However, it should be pointed out that suitable locking elements
are sufficiently well-known to one skilled in the art, e.g.,
locating springs, so that for reasons of conciseness of the
specification, a detailed description of a specific locking element
is omitted, here.
[0049] As illustrated, torque-setting device 160 has a
torque-setting sleeve 165, which is positioned after actuating or
mode-setting sleeve 155 in the axial direction of output shaft 140
and may be actuated independently of it, i.e., may be rotated about
the longitudinal axis of output shaft 140. Using torque-setting
sleeve 165, the maximum transmittable torque of hand-held power
tool 100 in the screwing mode may be set.
[0050] FIG. 2 shows a sectional view of the detail of hand-held
power tool 100 of FIG. 1, including gear unit 120, mode-setting
device 150, torque-setting device 160 and output shaft 140, where
the cut is made approximately perpendicular to the plane of the
paper. Gear unit 120 takes the form, for example, of planetary
gearing including three planet stages. Since the basic design and
the method of functioning of planetary gears is sufficiently
well-known to one skilled in the art, a detailed description is
omitted here for the sake of simplicity of the specification.
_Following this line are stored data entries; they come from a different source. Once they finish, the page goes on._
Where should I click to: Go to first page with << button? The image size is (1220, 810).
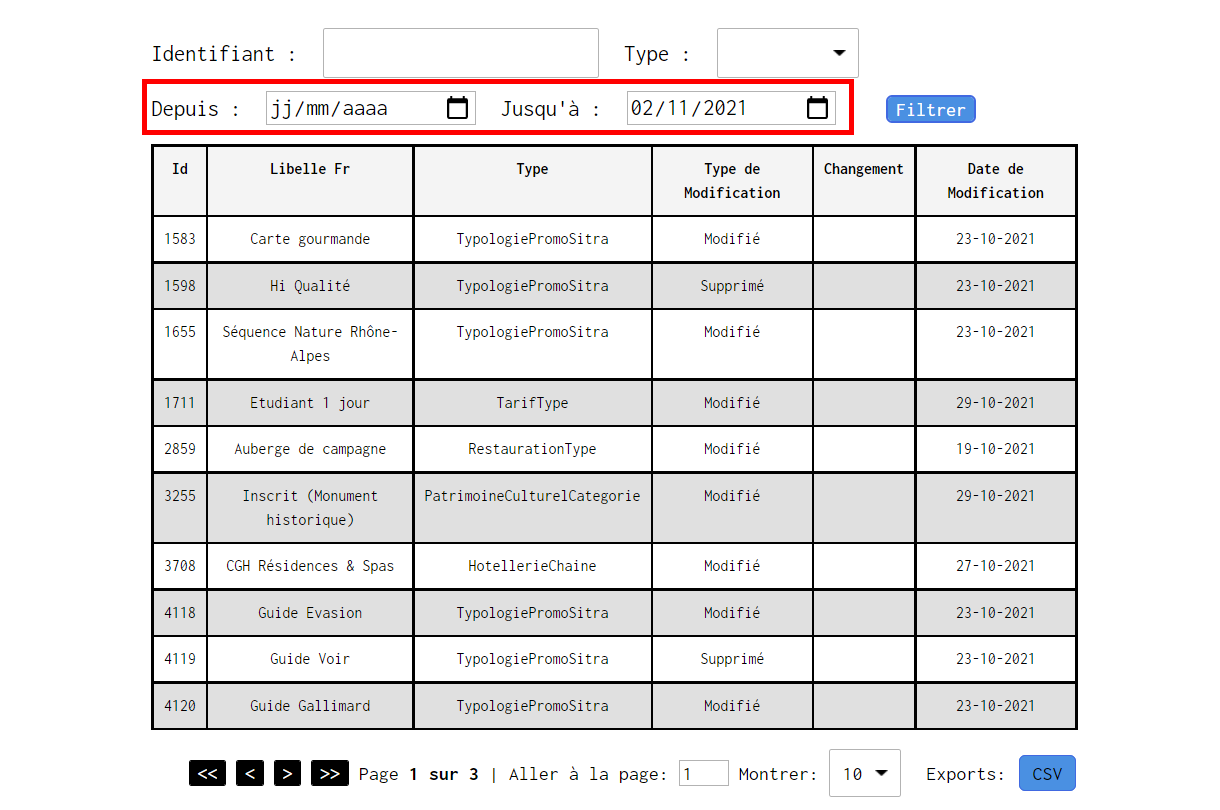point(207,773)
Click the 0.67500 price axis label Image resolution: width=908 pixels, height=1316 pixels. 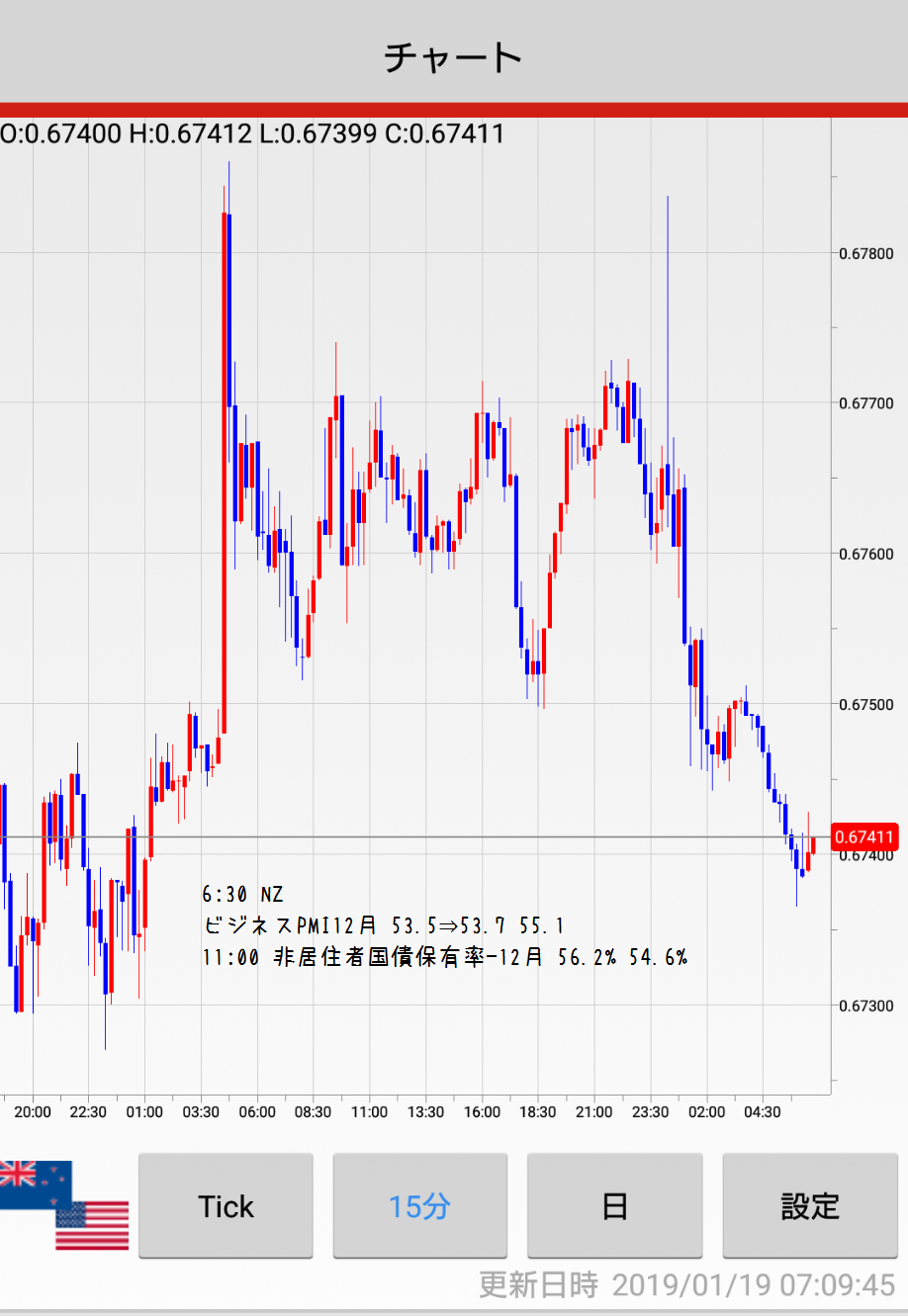865,705
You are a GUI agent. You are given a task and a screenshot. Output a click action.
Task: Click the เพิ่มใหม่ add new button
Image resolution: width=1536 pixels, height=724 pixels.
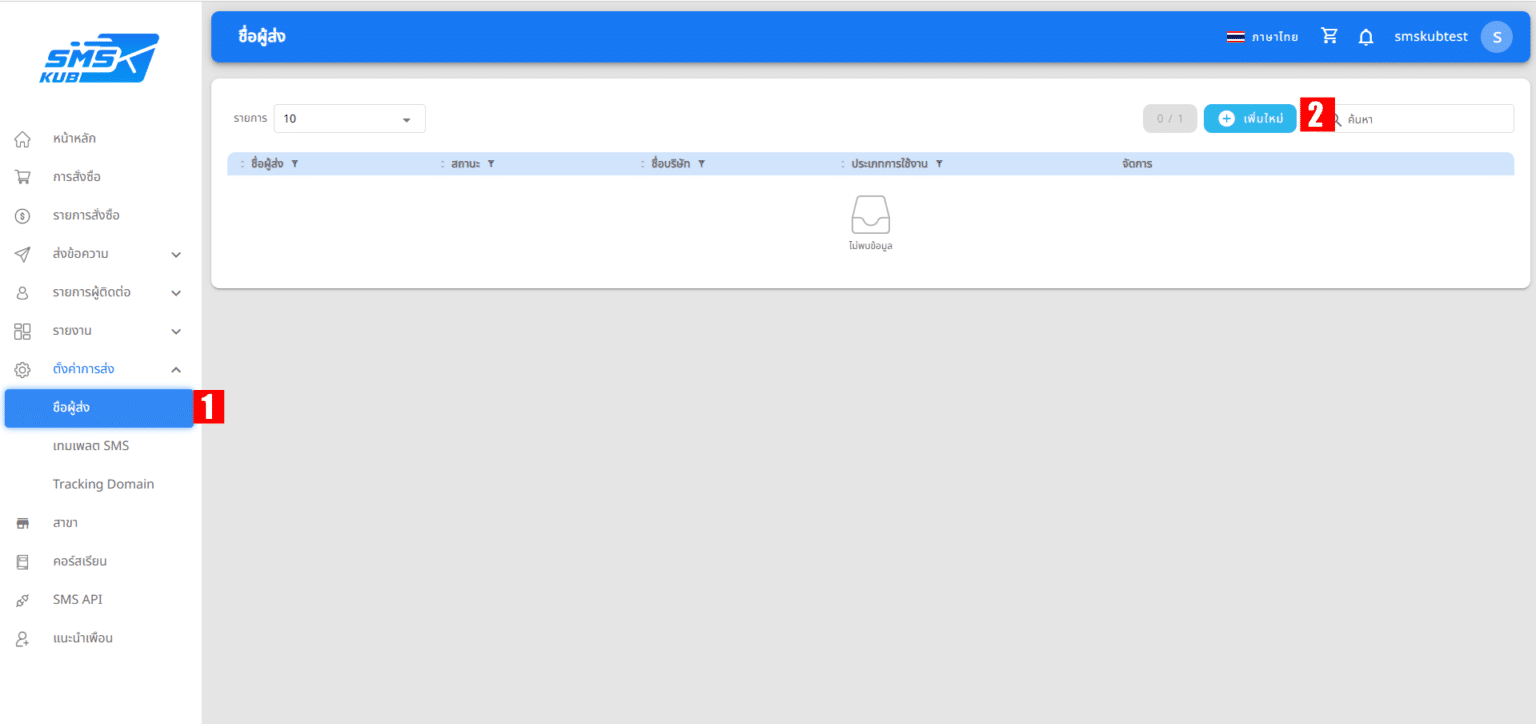[x=1249, y=119]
[0051] According to one specific embodiment, torque-setting sleeve
165 of torque-setting device 160 is axially fixed in position at
coupling housing 130, and its internal thread engages with the
external thread of a spring retaining ring 213, which is seated on
coupling housing 130 in a rotatably fixed, but axially movable
manner. This is accomplished, for example, with the aid of screws
221 and 422, 423 (FIGS. 4 through 6), which connect a retaining
plate 222 to coupling housing 130. Plate 222 encompasses output
shaft 140 and pushes a locating spring retainer 219 against an
annular shoulder in torque-setting device 165, so that in this
manner, torque-setting device 165 is also axially secured at
coupling housing 130. In order that torque-setting sleeve 165 locks
into discrete locking positions in response to being rotated for
setting a maximum transmittable torque, a locating spring element
220, which is supported at locating spring retainer 219, applies a
force to the torque-setting sleeve; locating spring retainer 219
and locating spring element 220 being situated in the interior
space encompassed by torque-setting sleeve 165. Locating spring
element 220 locks in discrete angular positions, for example, by
acting upon a locking contour at the inner side of torque-setting
sleeve 165.
[0052] As illustrated, output shaft 140 is supported by two axially
spaced ball bearings 214, 215 so as to be able to rotate with
respect to coupling housing 130 and gear housing 122. In addition
to the angular motion, output shaft 140 may also execute an axial
positioning movement with respect to coupling housing 130. To this
end, second ball bearing 215 is connected to output shaft 140 in an
axially rigid manner and is supported inside of a locking jar 216
so as to be able to slide. First ball bearing 214 is positioned in
coupling housing 130 so as to be attached to it. The axial
positioning movement allows output shaft 140 to be moved between
the hammer-drilling position and the drilling and screwing
positions. In the hammer-drilling position, output shaft 140, in
FIG. 2, may be moved to the left, i.e., into coupling housing 130.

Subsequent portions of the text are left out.